EXTRACT TO READ –
------------

Edit the parameters of the model before converting:

nano /mnt/fastdisk/llama-2-7b-chat/params.json

Correct "vocab_size": -1 to "vocab_size": 32000. Save the file and exit. Then, open the llama.cpp directory:

cd /mnt/fastdisk/llama.cpp

Execute the script which will convert model to GGUF format:

python3 convert.py /mnt/fastdisk/llama-2-7b-chat/ --vocab-dir /mnt/fastdisk/llama

If all the previous steps are correct, you’ll receive a message like this:

Wrote /mnt/fastdisk/llama-2-7b-chat/ggml-model-f16.gguf

Step 6. WebUI

How to start WebUI

Open the directory:

cd /mnt/fastdisk/text-generation-webui/

Execute the start script with some useful parameters:

--model-dir indicates the correct path to the models
--share creates a temporary public link (if you don’t want to forward a port through SSH)
--gradio-auth adds authorization with a login and password (replace user:password with your own)

./start_linux.sh --model-dir /mnt/fastdisk/llama-2-7b-chat/ --share --gradio-auth user:password

After successful launch, you’ll receive a local and temporary share link for access:

Running on local URL:  http://127.0.0.1:7860
Running on public URL: https://e9a61c21593a7b251f.gradio.live

This share link expires in 72 hours.

Load the model

Authorize in the WebUI using the selected username and password and follow these 5 simple steps:

Navigate to the Model tab.
Select ggml-model-f16.gguf from the drop-down menu.
Choose how many layers you want to compute on the GPU (n-gpu-layers).
Choose how many threads you want to start (threads).
Click on the Load button.

Start the dialog

Change the tab to Chat, type your prompt, and click Generate:

------------

THE TASKS –
1. Reproduce word for word the part of the model setup guide from "Select ggml-model-f16.gguf from" to "to start (threads).".
2. Quote the listing exactly, from the line with "Toggle the Ximi Keyboard favorite star" to the line with "I will coord(121,159).", including both of those lines.

(Data on locating visible targets)
------------

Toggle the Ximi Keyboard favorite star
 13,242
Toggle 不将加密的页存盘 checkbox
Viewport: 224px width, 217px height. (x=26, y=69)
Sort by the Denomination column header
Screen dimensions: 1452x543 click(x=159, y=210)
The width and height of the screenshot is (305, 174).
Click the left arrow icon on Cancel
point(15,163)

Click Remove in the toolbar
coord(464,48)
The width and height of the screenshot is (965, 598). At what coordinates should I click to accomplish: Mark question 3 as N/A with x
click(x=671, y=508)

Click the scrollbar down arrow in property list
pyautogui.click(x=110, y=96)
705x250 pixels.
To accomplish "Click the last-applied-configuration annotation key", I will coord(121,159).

------------

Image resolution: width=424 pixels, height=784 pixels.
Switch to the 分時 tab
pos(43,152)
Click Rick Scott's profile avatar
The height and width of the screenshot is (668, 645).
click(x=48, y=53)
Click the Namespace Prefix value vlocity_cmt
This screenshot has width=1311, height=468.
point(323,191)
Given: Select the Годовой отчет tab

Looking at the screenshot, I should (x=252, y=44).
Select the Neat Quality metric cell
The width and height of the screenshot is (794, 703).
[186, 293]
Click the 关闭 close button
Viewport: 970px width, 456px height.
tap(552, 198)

------------

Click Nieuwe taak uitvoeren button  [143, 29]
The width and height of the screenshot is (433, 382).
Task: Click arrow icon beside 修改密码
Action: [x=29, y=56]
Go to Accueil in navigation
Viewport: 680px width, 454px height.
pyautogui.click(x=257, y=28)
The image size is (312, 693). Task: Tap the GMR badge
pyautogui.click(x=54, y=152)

------------

WRITTEN ANSWERS –
1.
Select ggml-model-f16.gguf from the drop-down menu.
Choose how many layers you want to compute on the GPU (n-gpu-layers).
Choose how many threads you want to start (threads).

2.
Toggle the Ximi Keyboard favorite star
 13,242
Toggle 不将加密的页存盘 checkbox
Viewport: 224px width, 217px height. (x=26, y=69)
Sort by the Denomination column header
Screen dimensions: 1452x543 click(x=159, y=210)
The width and height of the screenshot is (305, 174).
Click the left arrow icon on Cancel
point(15,163)

Click Remove in the toolbar
coord(464,48)
The width and height of the screenshot is (965, 598). At what coordinates should I click to accomplish: Mark question 3 as N/A with x
click(x=671, y=508)

Click the scrollbar down arrow in property list
pyautogui.click(x=110, y=96)
705x250 pixels.
To accomplish "Click the last-applied-configuration annotation key", I will coord(121,159).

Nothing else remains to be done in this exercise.